Nadya Tolokonikova and Masha Alyokhina appear in a video launched Tuesday by the human-rights group the Voice Project. As part of its #SolidarityWisconsin campaign, the video petitions Wisconsin Attorney General J.B. Van Hollen to drop the prosecution of some 400 individuals who were ticketed last summer for singing at the Capitol.
Russia's Pussy Riot are a feminist protest group and performance-art collective that also perform as a punk band. They are known for their provocative performances in public places, especially an anti-Putin "punk prayer" they staged two years ago, in which they begged the Virgin Mary to oust the Russian leader. This event drew international media attention.
Alyokhina, Tolokonikova and Yekaterina Sumtsevich were sentenced to serve two years in a penal colony in 2012. Released in 2013, they protested during the Sochi Olympics and last week were assaulted and injured at a fast-food restaurant in Nizhny Novgorod.
The Voice Project, which started four years ago and is based in New York, describes its mission as using "the power of music to effect social change, alleviate suffering and promote human rights around the globe."
Cofounder Hunter Heaney says his group reached out to Pussy Riot members shortly after they were arrested. "We'd been looking at efforts where music was the agent of social change," he says in an interview with Isthmus. "The impact they made with a 40-second song was incredible. They fomented a human-rights music in Russia and a referendum on free speech there."
Hunter says the group helped raise money for the imprisoned musicians for legal fees, food and childcare. It also raised awareness of their plight: "Making sure the spotlight of the world stayed on them as long as possible."
Bringing attention to human-rights violations, adds Heaney, makes it "harder to do things in the dark -- abuse prisoners, kill dissidents, hopefully prosecute prisoners for singing in a state Capitol building in the U.S."
Heaney says his group is constantly scouring the Internet for protest movements. "Wisconsin was one of the first that popped up and we decided to look into it."
While individuals began gathering to sing at the Capitol on March 11, 2011, Capitol Police did not issue tickets to protesters until September 2012, when the Department of Administration implemented new permitting restrictions. The most recent crackdown on the singers was last summer, when about 400 tickets were issued to protesters.
The Department of Administration has defended its permitting rules, arguing that the state has long had a process for scheduling events held in state office buildings.
Dana Brueck, spokesperson for the Wisconsin Department of Justice, which has been in charge of prosecuting Capitol protest tickets since the fall of 2012, drew distinctions between the treatment of protesters in Wisconsin and Russia. "Unlike Russia, no one has been arrested for the content of his or her speech," she said in an email. "Unlike Russia, any person could have gathered peaceably and espoused whatever message he or she wished without fear of a citation if he or she obtained a permit, or under the current rules, a reservation."

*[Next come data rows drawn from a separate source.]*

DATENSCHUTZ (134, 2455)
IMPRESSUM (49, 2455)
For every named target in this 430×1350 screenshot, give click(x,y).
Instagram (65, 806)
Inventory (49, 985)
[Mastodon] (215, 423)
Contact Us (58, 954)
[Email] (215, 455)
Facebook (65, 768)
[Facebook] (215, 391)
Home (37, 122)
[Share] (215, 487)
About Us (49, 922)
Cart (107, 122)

And, she added, "Unlike Russia, anyone cited enjoys the protections of the federal and state constitutions and the presumption of innocence. The notion that Wisconsin is like Russia, that it prevents protests and punishes dissenters based on their speech is without factual basis and cavalierly discounts the true repression of people who live in un-free societies."
The video features many of the protesters ticketed at the sing-along, stressing their diversity. Firefighters, teachers and grandparents are among those represented. Democratic state Reps. Chris Taylor and Melissa Sargent are interviewed, as is attorney Jim Murray, who has represented some of those ticketed.
Attempts to stifle free speech are not just happening overseas, says Heaney. "It's not just Russia, it's not just Iran. It's right here as well."
Heaney says the video should bring national and international attention to the prosecution of the Solidarity Sing Along participants.
"I can't imagine anybody seeing this story and not being outraged that this is happening," he says. "I think more people will see it and will say of course this should not happen and it's only happening because we're not paying attention."
Jessica Steinhoff contributed to this report.
[Editor's Note: This article was updated at 2:56 p.m. to include comments from Dana Brueck, spokesperson for the Wisconsin Department of Justice.]